In health and healing,
While I was away, I held onto quite a few “drafts” in this blog that haven’t been posted. See, I never stop writing. I just stop posting. I am a writer. It is what heals me. It doesn’t really help to hold onto drafts when you’re trying to free your words and your story, so today I release one of those drafts. I think its important to release before I get “there.” Call it poetry, call it a brain dump, call it what you will, but it was my truth one day in the last few months and so I wrote – and I just learned so much from reading it again today. I hope you do too.
In health and healing,
To be seen…here and there
I’ve told myself I couldn’t be seen until I looked right, until my idea is right, until I get “there.”
I’ve told myself that the scale has to be a certain number until I am worthy, until I am “healthy,” until I can show up, until I can be seen.
I’ve held onto amazing ideas and projects until their death because they just weren’t “there,” not ready, just yet.
In fact, I have 8 draft posts sitting ready for this blog, just waiting to be “there.”
The challenge is, in 33 years, for many things, I’ve never gotten “there.” I’ve gotten “closer,” but I’ve never fully gotten “there” to that place I was supposed to be.
Who defined that place?
Who got to decide what it looks like?
How comforting for me that not being perfect or “there” keeps me from trying, flying, soaring, laughing, living, being present, feeling, loving, engaging, trying, exploring, being seen at all.

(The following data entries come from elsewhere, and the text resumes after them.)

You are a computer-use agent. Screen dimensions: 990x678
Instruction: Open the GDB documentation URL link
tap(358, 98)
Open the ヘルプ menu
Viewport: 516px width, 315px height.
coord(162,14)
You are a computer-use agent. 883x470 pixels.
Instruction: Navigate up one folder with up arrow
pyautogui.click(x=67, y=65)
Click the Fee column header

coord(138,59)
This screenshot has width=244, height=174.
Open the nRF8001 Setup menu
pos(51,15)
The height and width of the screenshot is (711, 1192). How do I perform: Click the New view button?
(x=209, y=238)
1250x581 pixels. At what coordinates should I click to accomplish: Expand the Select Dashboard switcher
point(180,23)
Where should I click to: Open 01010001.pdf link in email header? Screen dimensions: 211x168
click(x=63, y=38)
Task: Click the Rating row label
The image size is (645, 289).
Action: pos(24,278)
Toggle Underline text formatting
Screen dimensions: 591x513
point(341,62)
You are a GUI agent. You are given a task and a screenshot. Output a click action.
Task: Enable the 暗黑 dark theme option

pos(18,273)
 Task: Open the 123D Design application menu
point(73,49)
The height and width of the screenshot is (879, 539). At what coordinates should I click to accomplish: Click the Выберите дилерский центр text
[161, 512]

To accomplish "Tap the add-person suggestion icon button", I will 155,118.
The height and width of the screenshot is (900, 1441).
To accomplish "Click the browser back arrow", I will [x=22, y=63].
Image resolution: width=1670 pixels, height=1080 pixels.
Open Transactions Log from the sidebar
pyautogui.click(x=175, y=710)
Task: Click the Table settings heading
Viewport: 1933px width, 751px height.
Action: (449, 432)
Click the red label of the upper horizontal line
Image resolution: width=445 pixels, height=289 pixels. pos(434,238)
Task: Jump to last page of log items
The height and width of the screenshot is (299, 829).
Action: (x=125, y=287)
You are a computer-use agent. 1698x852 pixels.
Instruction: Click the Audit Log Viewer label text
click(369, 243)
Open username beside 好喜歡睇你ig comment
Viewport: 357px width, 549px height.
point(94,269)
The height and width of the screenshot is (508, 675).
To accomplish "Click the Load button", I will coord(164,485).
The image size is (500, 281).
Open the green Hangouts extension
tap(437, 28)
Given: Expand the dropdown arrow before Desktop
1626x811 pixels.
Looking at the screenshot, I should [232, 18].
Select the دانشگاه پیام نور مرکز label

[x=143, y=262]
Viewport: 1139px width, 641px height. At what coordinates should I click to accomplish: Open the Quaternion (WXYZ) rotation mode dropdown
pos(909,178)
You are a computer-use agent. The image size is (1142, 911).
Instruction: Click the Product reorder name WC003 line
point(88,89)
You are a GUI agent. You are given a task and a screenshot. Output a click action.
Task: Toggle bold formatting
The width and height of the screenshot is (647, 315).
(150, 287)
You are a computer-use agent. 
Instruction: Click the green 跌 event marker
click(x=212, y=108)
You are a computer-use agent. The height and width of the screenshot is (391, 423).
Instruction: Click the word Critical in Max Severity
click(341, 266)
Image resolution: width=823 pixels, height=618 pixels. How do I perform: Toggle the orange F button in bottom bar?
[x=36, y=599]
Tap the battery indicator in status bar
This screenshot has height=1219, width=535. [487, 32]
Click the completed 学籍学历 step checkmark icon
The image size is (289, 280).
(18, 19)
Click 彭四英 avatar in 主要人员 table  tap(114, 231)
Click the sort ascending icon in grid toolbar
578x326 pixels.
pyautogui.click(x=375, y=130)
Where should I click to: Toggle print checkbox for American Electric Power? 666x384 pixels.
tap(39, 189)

I don’t have to be vulnerable if I’m not “there” because until you’re “there,” you can hide here. I can hide in the background, in the fear, in the pain, in the comforting discomfort. It’s like a fuzzy blanket that keeps me warm and fools me into believing that by staying wrapped up in it just a little longer I will feel better. Although I know that what feels really great is throwing off the cover and showing up in life. It is an intimate, real and loving conversation with a friend, a sweet moment of laugher with the man I love, the sweat on my brow after a long run. It’s the excitement I feel after a hard job is done and the realization of the lives it impacted.
Somehow, even though I know that, I stay here longer than I want. Waiting to go there.
Things just aren’t aligned yet. I’m not pretty enough. I’m not smart enough. I’m not ready enough. They don’t want to hear about it yet. But, when I get there. Oh, when I get there. When the scale says the number I want. When the idea is fully formed. When the words are flowing like a river so easily. When the people I need in my life are organized just so. Oh, when I get there.
I will be loved. I will be seen. People will look at me and see me and appreciate me and say, look, there she is. I can start my future then. I will be inspired to write my book then. Oh, when I get there.
I will have my power then.
And then Truth tells me,
Sweet child, “there,” that doesn’t exist.
There isn’t real.
Be seen here, now.
Because it’s a beautiful, real life here that you might just miss living in the pretend of there.